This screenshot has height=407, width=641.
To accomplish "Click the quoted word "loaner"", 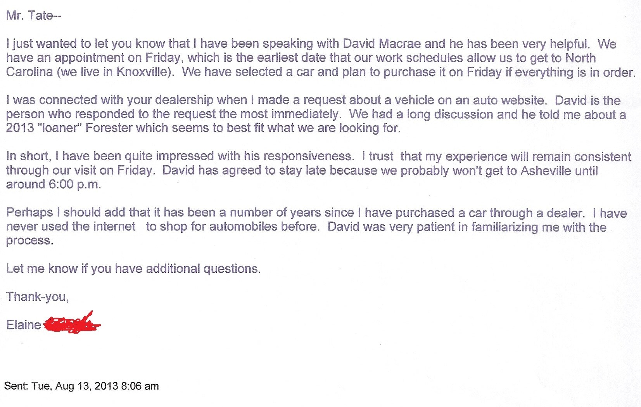I will [x=60, y=128].
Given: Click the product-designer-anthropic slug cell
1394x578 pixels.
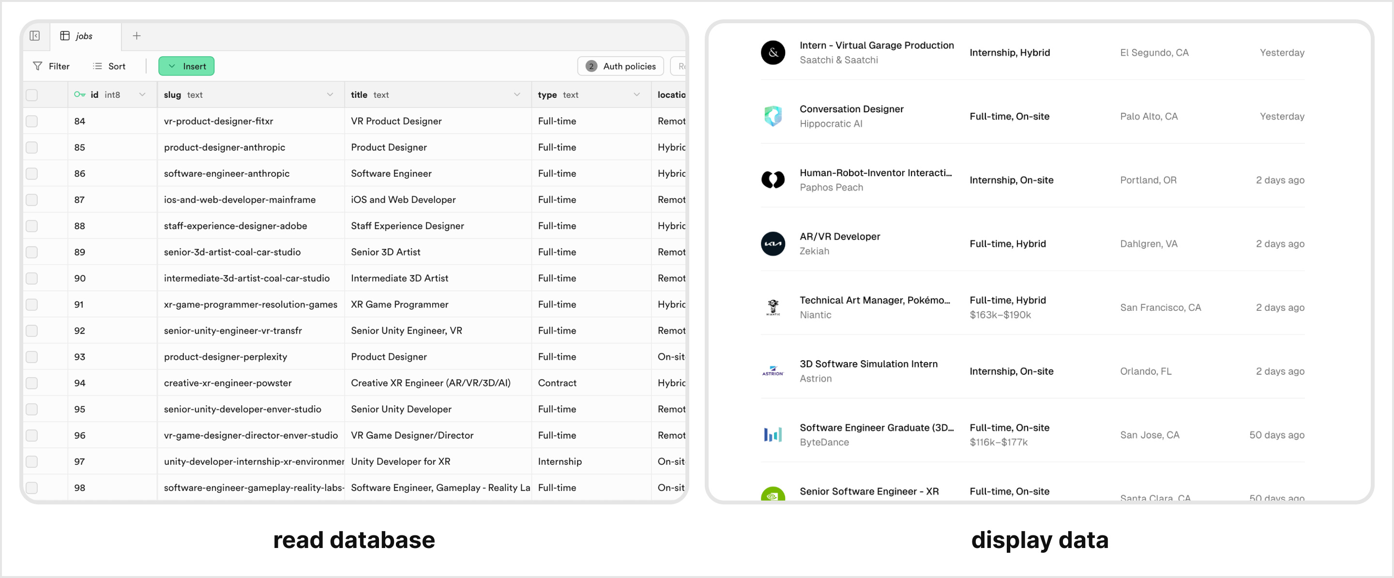Looking at the screenshot, I should tap(224, 147).
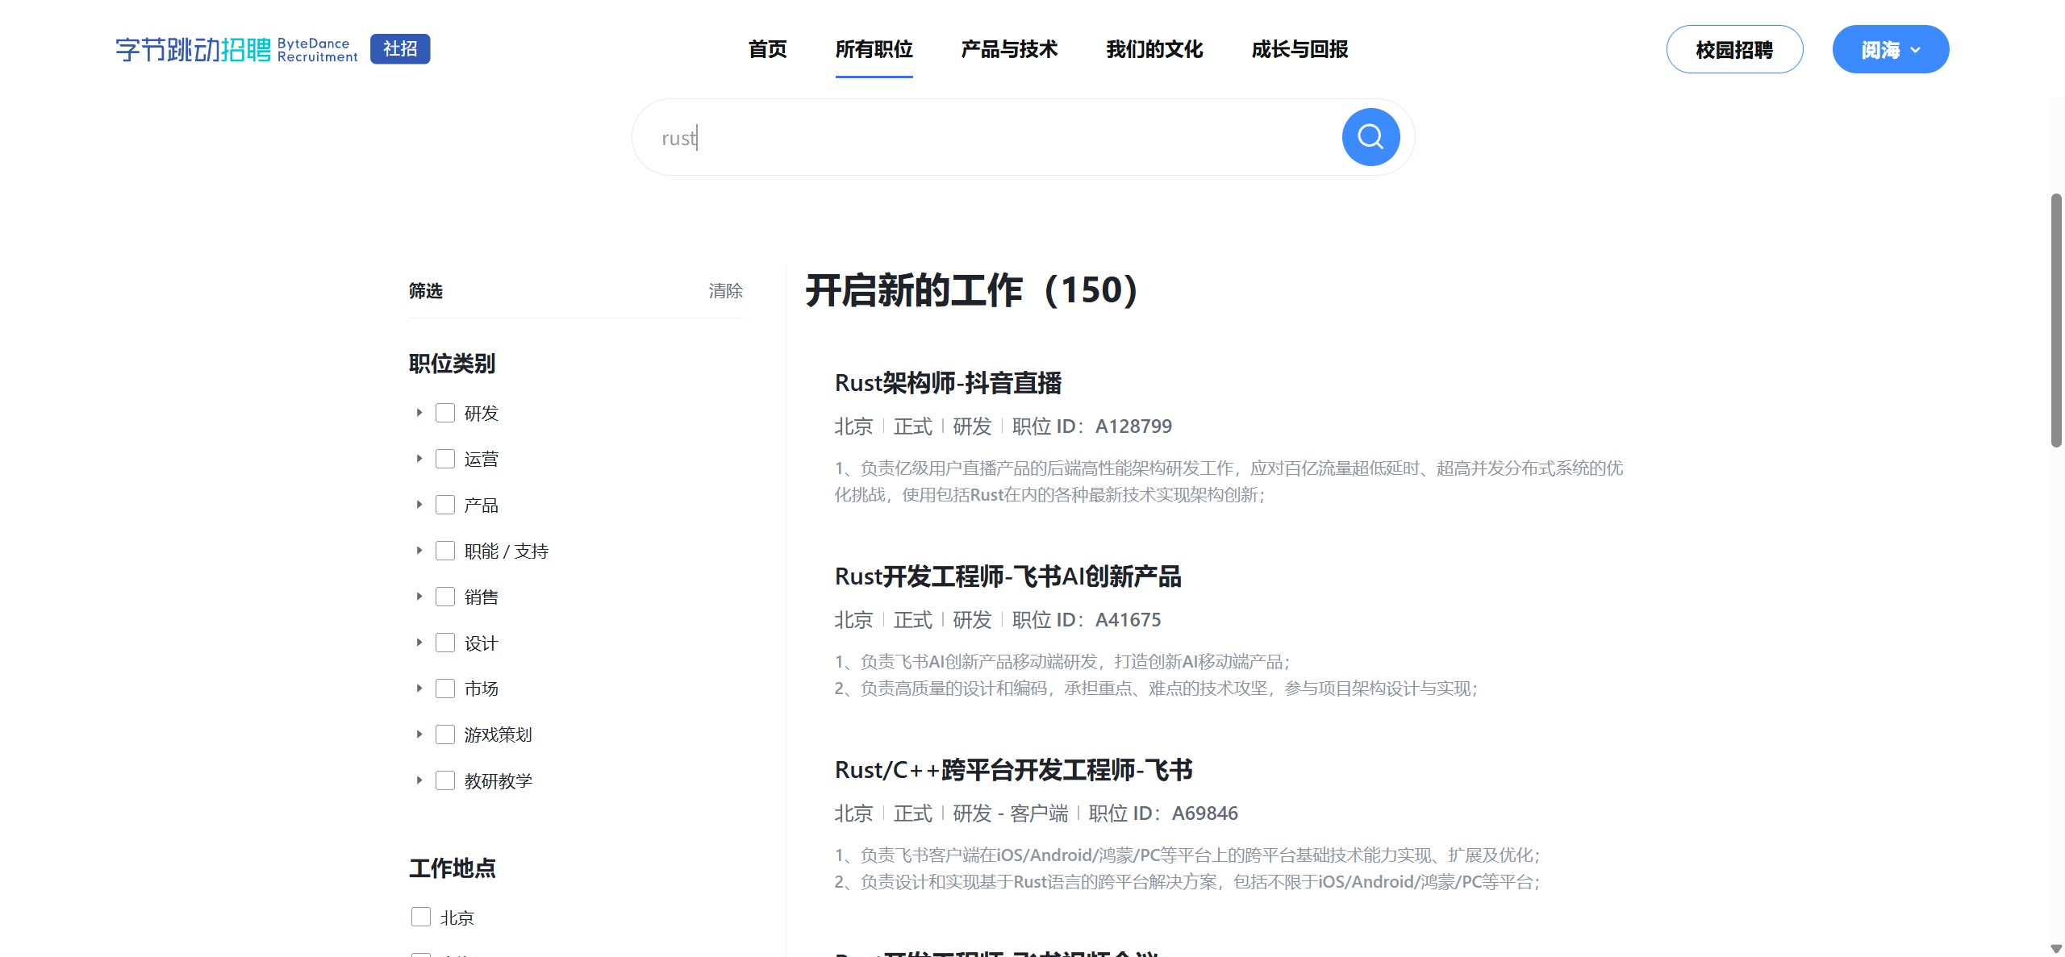
Task: Check the 销售 job category checkbox
Action: pyautogui.click(x=445, y=596)
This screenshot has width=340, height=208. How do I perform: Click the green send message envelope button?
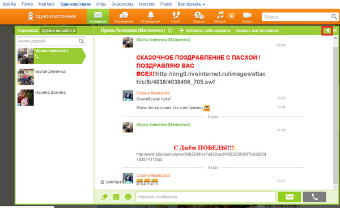pyautogui.click(x=289, y=197)
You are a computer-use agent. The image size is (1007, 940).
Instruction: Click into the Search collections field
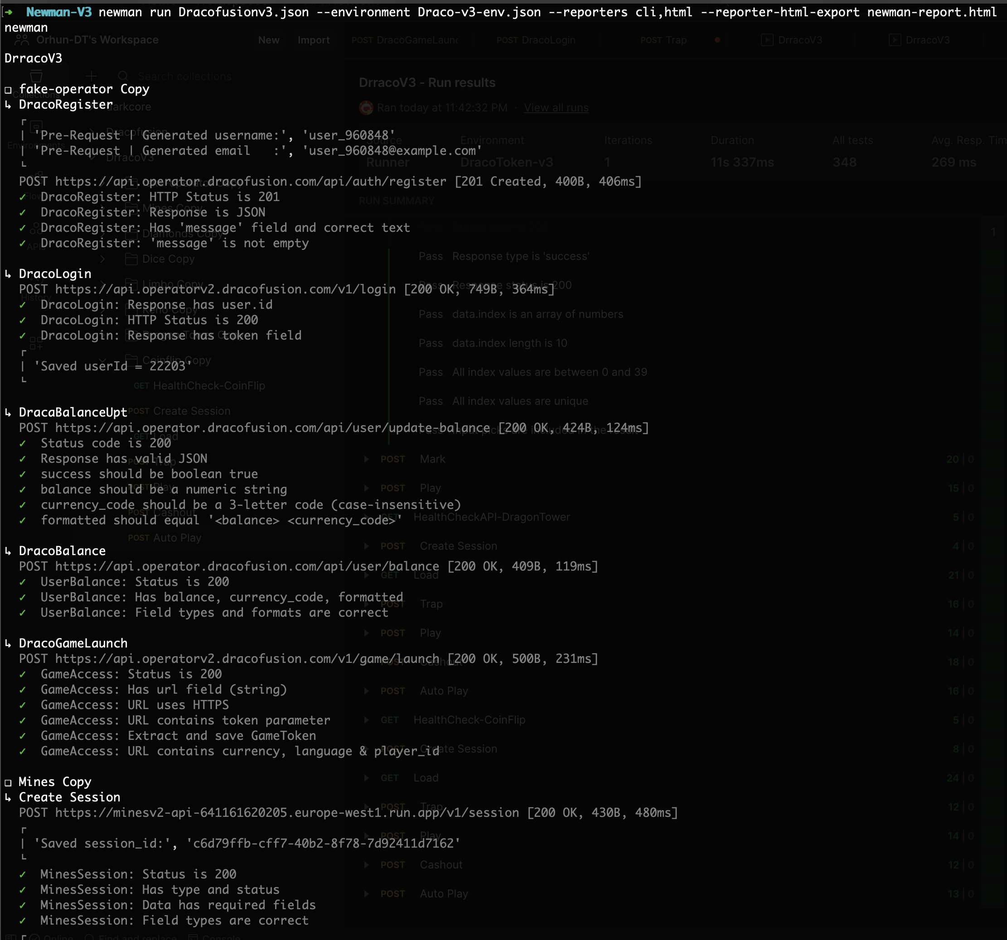coord(184,76)
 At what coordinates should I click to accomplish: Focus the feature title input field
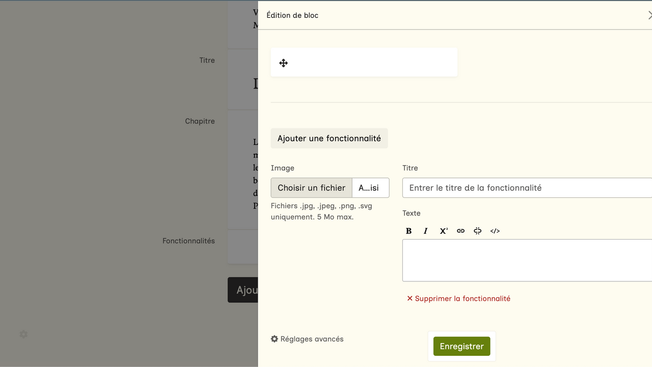[x=527, y=188]
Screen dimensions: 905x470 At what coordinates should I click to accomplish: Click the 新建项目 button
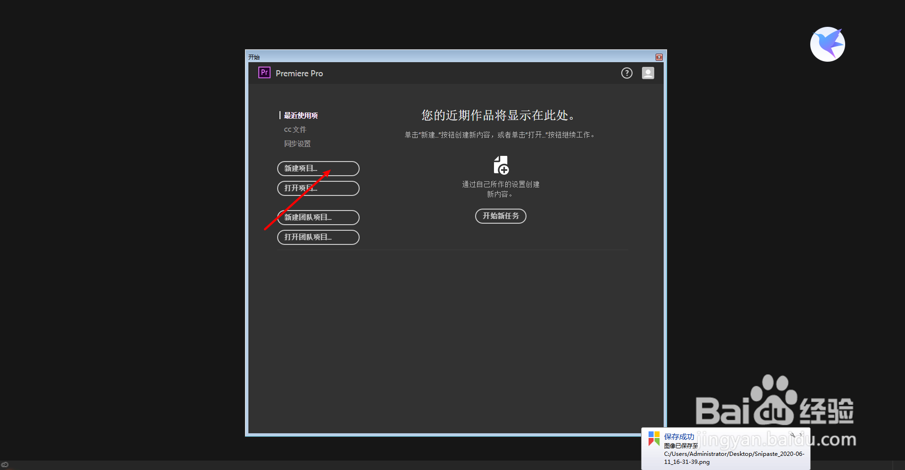tap(318, 169)
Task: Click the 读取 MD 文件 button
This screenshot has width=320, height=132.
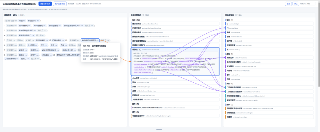Action: click(45, 4)
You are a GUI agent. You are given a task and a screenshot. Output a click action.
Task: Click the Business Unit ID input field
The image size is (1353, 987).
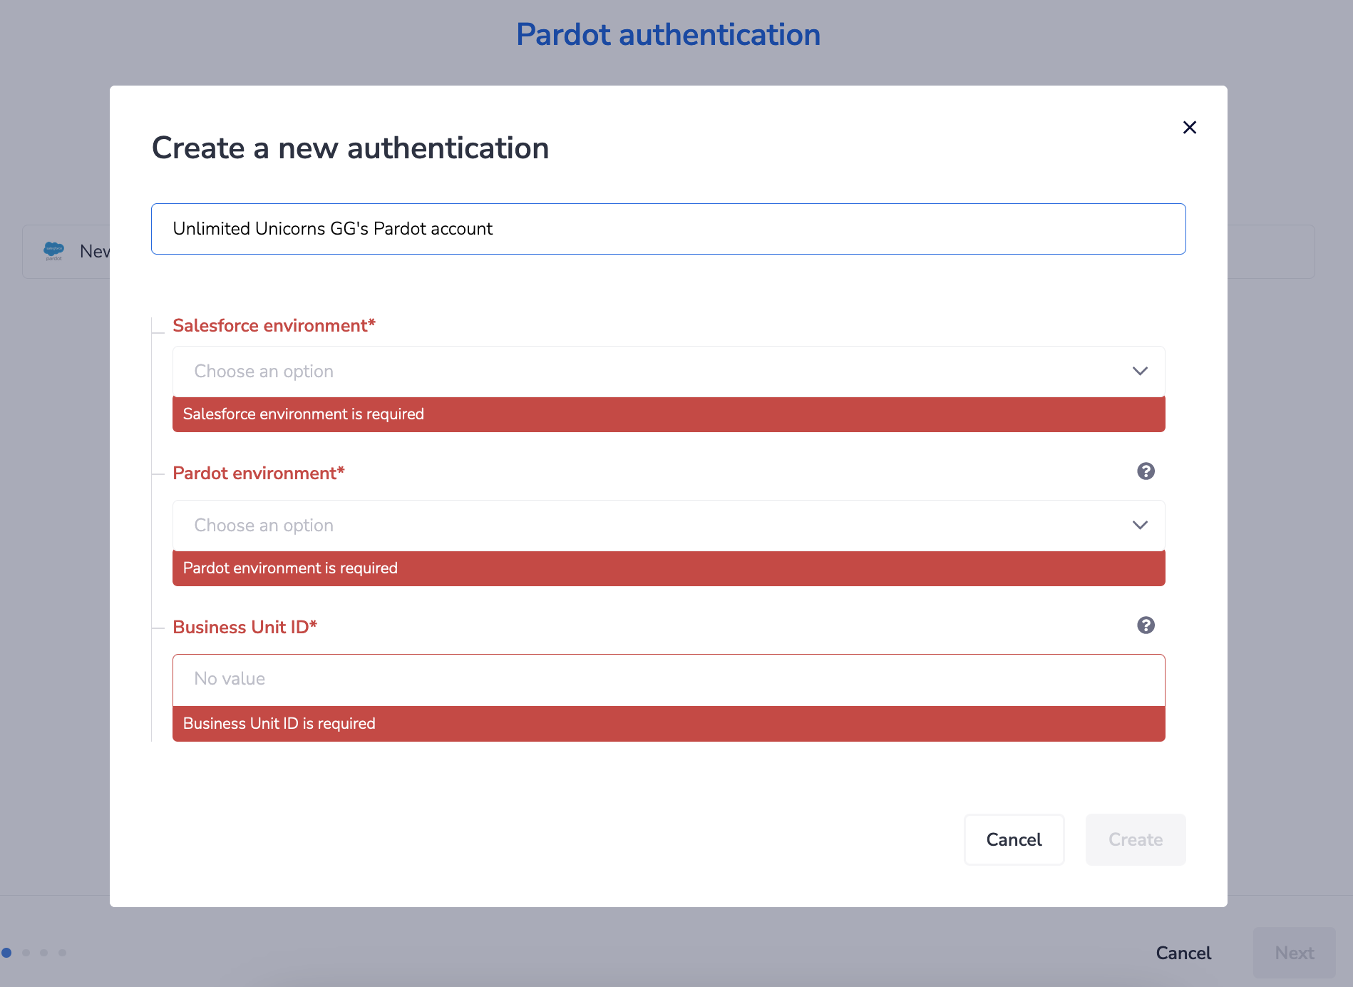click(669, 680)
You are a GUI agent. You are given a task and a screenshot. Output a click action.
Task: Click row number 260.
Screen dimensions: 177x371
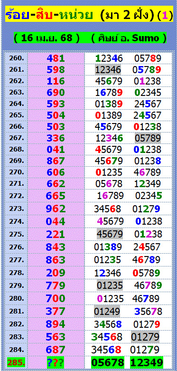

______________________________

§ **Set task**:
Reproduce the material verbatim, starting at the line that contains "Task: Click the 读取 MD 文件 button" and ending at the end of the material, with both ends included. Leave the pictures out of your answer.

§ **Solution for this problem**:
Task: Click the 读取 MD 文件 button
This screenshot has width=320, height=132.
Action: click(45, 4)
You are a GUI agent. You are given a task and a screenshot. Output a click action.
Task: Click the Business Unit ID input field
The image size is (1353, 987).
click(669, 680)
You are a GUI agent. You are given a task and a screenshot. Output a click action.
Task: Click row number 260.
Screen dimensions: 177x371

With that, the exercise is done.